__Texte du document__
────────────────────

Il faut réfléchir à la manière dont nous mesurons l'impact des produits que nous utilisons – que ce soit par le Nodu, l'indice de fréquence de traitement (IFT) ou la quantité de substances actives (QSA) – et toujours garder à l'esprit l'objectif que nous poursuivons : moins de chimie dans l'environnement. Je pense en particulier aux molécules persistantes, telles que l'atrazine ou les métabolites. Le Nodu doit donc mesurer non seulement les quantités, mais aussi la qualité des produits utilisés.
La mesure de l'impact doit aussi se faire à l'aune de la biodiversité, qui décline. Ce sujet me préoccupe depuis longtemps – Gaspard Kœnig, qui écrit si bien et qui vient de découvrir les lombrics, aurait pu les défendre avec moi à l'époque. La biodiversité dans les sols et sur les sols constitue, en effet, un élément majeur. Celle-ci devrait être un critère de verdissement dans la PAC. Cela permettrait de limiter l'usage des molécules qui affectent la biodiversité. Oui, l'utilisation de grandes quantités de cuivre peut poser un problème : en viticulture, nous sommes parfois à six kilos l'hectare, il faudrait descendre à quatre kilos. La bio a un sens beaucoup plus vaste : le lien avec la terre, la qualité organoleptique des produits, le contexte général. En tout cas, il faut réfléchir à un autre indicateur, en prenant en compte ce qui se fait au niveau européen pour parvenir à une harmonisation. C'était d'ailleurs prévu dans le plan Écophyto II.

────────────────────

__Consigne__
Citez sans rien modifier, s'il vous plaît, le passage du texte sur la mesure de l'impact des produits qui commence par les mots contenant « Il faut réfléchir à la » et se termine par « des produits utilisés. ».

────────────────────

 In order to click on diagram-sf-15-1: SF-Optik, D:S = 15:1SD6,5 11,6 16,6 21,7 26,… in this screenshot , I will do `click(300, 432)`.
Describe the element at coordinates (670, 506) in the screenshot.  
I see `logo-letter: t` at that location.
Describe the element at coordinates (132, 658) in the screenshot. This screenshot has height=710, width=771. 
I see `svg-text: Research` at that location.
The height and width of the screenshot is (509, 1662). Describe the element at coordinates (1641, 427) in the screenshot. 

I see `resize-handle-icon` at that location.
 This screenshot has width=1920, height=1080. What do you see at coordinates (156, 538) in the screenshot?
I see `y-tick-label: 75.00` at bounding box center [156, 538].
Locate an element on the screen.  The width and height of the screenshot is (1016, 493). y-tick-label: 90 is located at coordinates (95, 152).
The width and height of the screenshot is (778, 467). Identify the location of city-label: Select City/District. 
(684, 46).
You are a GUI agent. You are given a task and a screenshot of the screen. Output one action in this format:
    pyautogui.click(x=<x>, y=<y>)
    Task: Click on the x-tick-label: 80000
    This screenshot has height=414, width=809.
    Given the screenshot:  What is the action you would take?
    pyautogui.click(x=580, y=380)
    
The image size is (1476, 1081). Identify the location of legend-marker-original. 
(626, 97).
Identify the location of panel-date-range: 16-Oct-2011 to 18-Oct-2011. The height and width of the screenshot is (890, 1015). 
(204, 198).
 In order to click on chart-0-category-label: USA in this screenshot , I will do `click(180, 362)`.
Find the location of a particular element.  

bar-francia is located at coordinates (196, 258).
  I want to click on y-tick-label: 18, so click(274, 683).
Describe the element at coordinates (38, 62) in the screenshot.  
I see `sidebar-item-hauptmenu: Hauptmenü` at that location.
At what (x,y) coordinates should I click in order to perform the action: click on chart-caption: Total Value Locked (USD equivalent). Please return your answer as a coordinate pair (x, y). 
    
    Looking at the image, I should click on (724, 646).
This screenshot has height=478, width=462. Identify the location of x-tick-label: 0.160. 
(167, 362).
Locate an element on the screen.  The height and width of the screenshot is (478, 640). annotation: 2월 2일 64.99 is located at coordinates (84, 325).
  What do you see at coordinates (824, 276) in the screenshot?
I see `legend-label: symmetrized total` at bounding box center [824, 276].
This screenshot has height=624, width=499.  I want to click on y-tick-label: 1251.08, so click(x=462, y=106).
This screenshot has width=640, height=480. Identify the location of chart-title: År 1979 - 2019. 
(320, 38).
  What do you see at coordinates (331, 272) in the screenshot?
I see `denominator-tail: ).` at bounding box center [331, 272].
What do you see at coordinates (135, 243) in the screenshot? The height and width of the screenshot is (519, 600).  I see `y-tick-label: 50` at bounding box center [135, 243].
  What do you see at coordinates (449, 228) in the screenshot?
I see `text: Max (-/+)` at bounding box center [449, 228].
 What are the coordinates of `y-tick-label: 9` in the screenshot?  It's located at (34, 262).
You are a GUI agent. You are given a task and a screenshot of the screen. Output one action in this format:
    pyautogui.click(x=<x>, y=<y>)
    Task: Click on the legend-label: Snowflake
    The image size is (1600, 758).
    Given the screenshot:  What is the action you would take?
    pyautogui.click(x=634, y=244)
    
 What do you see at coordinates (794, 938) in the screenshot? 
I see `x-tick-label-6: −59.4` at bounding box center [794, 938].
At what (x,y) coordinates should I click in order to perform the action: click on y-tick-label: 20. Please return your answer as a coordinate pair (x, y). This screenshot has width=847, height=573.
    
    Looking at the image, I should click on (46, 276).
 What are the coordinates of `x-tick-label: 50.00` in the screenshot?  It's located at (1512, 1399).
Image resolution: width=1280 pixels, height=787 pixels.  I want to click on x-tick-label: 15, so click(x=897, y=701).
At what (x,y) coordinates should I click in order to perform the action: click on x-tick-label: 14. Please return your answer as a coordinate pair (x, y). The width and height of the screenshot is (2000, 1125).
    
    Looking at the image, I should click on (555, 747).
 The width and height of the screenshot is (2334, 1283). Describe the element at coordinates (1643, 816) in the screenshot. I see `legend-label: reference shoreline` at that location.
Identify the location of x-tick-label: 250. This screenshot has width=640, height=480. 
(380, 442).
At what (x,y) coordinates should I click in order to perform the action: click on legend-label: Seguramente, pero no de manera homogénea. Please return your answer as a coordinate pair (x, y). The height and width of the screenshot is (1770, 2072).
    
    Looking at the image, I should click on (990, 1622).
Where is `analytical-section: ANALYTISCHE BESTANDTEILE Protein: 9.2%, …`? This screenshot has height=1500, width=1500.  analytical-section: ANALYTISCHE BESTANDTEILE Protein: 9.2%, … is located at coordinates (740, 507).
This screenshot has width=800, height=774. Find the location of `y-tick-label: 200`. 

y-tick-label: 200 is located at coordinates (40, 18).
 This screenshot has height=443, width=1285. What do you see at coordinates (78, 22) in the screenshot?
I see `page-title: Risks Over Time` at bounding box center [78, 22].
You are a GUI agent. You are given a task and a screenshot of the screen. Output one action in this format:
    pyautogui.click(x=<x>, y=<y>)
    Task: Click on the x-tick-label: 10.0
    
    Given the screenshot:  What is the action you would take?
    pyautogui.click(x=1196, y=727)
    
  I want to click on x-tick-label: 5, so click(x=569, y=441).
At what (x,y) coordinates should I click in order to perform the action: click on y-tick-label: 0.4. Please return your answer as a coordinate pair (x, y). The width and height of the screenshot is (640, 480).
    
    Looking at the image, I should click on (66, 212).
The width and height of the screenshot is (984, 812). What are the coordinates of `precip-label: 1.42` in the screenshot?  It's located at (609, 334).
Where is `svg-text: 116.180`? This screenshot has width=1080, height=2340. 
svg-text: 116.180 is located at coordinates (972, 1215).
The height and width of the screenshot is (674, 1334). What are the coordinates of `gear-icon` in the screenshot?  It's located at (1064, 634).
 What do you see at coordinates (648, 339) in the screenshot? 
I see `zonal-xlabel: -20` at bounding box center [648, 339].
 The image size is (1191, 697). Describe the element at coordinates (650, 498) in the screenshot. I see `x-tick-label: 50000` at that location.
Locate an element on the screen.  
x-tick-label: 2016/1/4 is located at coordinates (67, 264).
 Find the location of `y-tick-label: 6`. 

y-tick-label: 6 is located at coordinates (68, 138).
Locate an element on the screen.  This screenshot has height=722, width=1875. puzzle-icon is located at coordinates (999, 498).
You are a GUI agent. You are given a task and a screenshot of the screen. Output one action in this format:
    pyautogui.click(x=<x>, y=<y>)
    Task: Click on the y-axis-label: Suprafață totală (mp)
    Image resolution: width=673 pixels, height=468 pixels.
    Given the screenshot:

────────────────────

__Corrigé__
Il faut réfléchir à la manière dont nous mesurons l'impact des produits que nous utilisons – que ce soit par le Nodu, l'indice de fréquence de traitement (IFT) ou la quantité de substances actives (QSA) – et toujours garder à l'esprit l'objectif que nous poursuivons : moins de chimie dans l'environnement. Je pense en particulier aux molécules persistantes, telles que l'atrazine ou les métabolites. Le Nodu doit donc mesurer non seulement les quantités, mais aussi la qualité des produits utilisés.